Relatório divulgado nesta quinta-feira, 14, aponta para “décadas de negligência e falta de investimento” dos países no combate às doenças mentais

pandemia do novo coronavírus pode desencadear uma crise de saúde que causa problemas psicológicos associados ao luto, medo de doenças ou desemprego, alertou a Organização das Nações Unidas (ONU), nesta quinta-feira, 14, em um relatório.

O esforço global para combater o coronavírus esconde a disseminação dos problemas de saúde mental “após décadas de negligência e falta de investimento”, disse o secretário-geral da ONU, Antonio Guterres. “A pandemia da covid-19 agora está afetando famílias e comunidades, causando mais estresse”, disse ele em uma mensagem de vídeo para apresentar o relatório. “Mesmo quando a pandemia está sob controle, a dor, a ansiedade e a depressão continuam afetando pessoas e comunidades”, acrescentou.

O relatório destaca o estresse relacionado ao medo de ser contaminado ou que a doença, que deixou quase 300 mil mortos em todo o mundo desde seu aparecimento na China no final de 2019, contamine os membros da família. Também aponta o impacto psicológico nas pessoas que perderam ou podem perder suas fontes de renda e naquelas que foram separadas de seus parentes ou sofreram longos confinamentos.

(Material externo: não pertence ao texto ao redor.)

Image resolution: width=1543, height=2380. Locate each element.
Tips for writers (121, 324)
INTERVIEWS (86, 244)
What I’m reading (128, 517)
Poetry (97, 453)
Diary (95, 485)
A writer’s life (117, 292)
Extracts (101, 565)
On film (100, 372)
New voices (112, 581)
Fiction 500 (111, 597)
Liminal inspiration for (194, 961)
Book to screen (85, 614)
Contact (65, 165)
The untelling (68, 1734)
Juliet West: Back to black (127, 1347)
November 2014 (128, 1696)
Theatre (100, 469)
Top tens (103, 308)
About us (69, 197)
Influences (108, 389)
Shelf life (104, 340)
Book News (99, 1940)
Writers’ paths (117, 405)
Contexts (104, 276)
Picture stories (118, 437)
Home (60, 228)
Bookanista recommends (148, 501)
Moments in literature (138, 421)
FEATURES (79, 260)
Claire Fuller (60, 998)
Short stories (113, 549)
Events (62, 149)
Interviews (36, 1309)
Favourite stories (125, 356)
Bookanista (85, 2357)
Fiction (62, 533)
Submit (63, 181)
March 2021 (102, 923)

“Sabemos que a situação atual, o medo e a incerteza, a turbulência econômica, geram ou podem gerar sofrimento psicológico”, disse Devora Kestel, diretora de Saúde Mental e Abuso de Substâncias Psicoativas da Organização Mundial de Saúde (OMS), em uma entrevista coletiva virtual.

O pessoal que trabalha na linha de frente contra a pandemia, começando pelos profissionais de saúde, trabalha, em condições “imensamente estressantes” e é especialmente vulnerável, disse Kestel, citando o aumento das taxas de suicídio do pessoal médico revelado pela mídia.

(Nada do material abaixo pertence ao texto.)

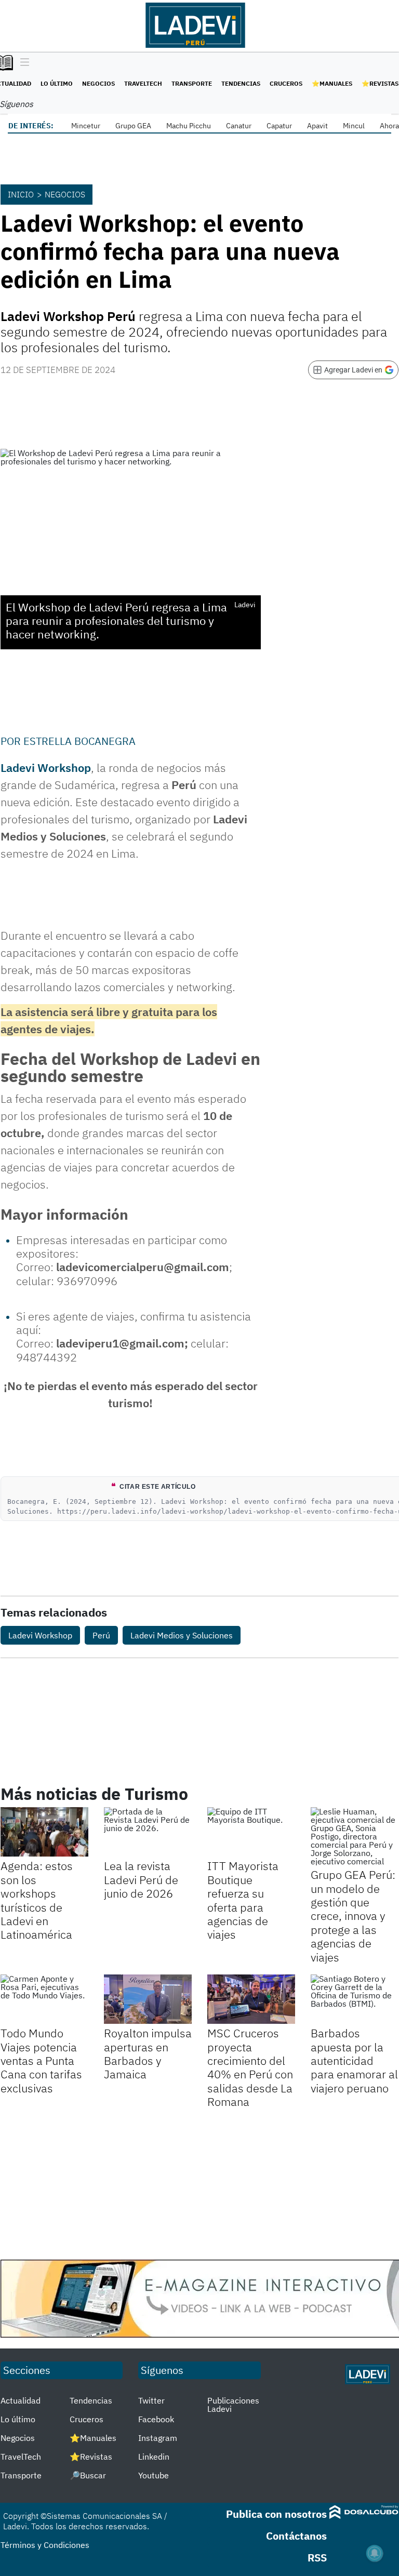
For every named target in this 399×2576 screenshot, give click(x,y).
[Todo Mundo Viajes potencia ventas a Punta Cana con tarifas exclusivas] (44, 1999)
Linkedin (153, 2456)
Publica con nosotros (276, 2514)
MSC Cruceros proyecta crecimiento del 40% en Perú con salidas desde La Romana (250, 2067)
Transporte (191, 83)
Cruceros (286, 83)
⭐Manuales (332, 83)
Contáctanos (296, 2536)
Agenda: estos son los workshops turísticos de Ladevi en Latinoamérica (37, 1900)
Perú (101, 1635)
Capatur (279, 125)
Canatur (238, 125)
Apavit (317, 125)
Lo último (57, 83)
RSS (317, 2558)
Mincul (354, 125)
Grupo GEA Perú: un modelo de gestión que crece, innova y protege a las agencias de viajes (353, 1915)
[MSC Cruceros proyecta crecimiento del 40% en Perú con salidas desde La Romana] (251, 1999)
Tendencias (240, 83)
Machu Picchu (188, 125)
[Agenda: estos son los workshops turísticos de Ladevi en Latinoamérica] (44, 1832)
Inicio (21, 194)
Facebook (156, 2419)
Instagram (157, 2438)
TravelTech (143, 83)
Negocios (98, 83)
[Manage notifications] (374, 2553)
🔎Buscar (88, 2475)
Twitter (151, 2400)
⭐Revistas (380, 83)
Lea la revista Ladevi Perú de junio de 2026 (141, 1879)
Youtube (153, 2475)
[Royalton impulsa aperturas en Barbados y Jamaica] (148, 1999)
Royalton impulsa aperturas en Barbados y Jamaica (148, 2053)
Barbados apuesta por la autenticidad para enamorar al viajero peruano (354, 2060)
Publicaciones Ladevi (233, 2404)
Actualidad (21, 2400)
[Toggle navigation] (22, 63)
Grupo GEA (133, 125)
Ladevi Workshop (46, 767)
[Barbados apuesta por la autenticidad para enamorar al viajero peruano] (354, 1999)
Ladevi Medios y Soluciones (181, 1635)
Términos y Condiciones (45, 2545)
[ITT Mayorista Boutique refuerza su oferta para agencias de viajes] (251, 1832)
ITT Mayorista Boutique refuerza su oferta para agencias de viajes (242, 1900)
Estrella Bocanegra (79, 741)
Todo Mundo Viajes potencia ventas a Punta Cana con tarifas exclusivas (41, 2060)
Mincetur (85, 125)
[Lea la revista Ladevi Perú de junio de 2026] (148, 1832)
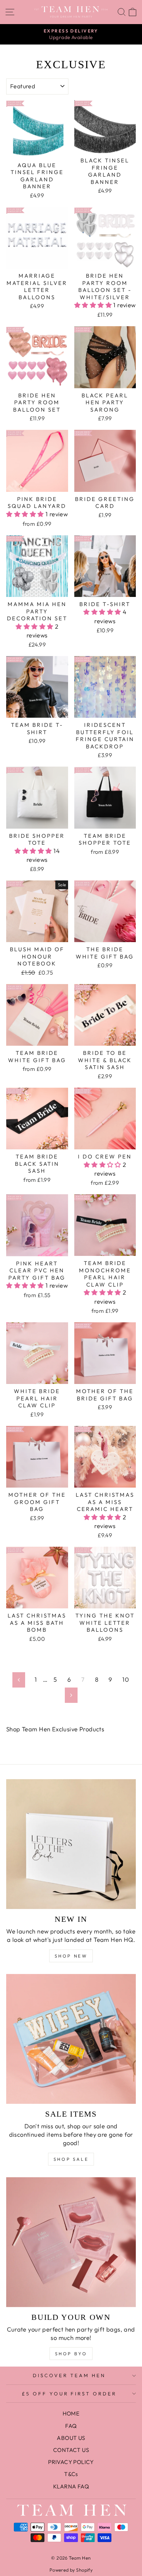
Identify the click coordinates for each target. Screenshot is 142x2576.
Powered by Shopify (71, 2570)
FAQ (70, 2425)
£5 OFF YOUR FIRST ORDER (69, 2393)
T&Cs (71, 2474)
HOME (71, 2413)
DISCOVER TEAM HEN (69, 2375)
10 (125, 1679)
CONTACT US (71, 2449)
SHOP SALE (71, 2159)
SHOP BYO (71, 2353)
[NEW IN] (71, 1844)
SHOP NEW (71, 1956)
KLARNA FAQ (71, 2486)
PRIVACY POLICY (71, 2462)
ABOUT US (71, 2437)
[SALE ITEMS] (71, 2039)
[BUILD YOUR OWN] (71, 2242)
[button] (94, 305)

Além disso, as crianças e as mulheres, forçadas a ficar em casa, são as mais expostas à violência doméstica. Por sua vez, os idosos e aqueles com doenças crônicas, que os enfraquecem diante do novo coronavírus, têm grande ansiedade devido ao medo de se contaminar e de sofrer uma forma grave da doença. As pessoas que já são psicologicamente frágeis e que não podem acessar o tratamento habitual também podem ter sua saúde deteriorada.

O relatório cita, entre outros, um estudo na região de Amhara, na Etiópia, o qual mostra que 33% da população sofre “três vezes mais” sintomas de depressão do que antes da pandemia. Outros estudos indicam que a prevalência de estresse mental durante a crise atinge 60% no Irã e 45% nos Estados Unidos.

A ONU também pede investimentos maciços por parte dos governantes. Antes da pandemia, os países destinavam uma média de 2% de seus gastos em saúde para as doenças mentais.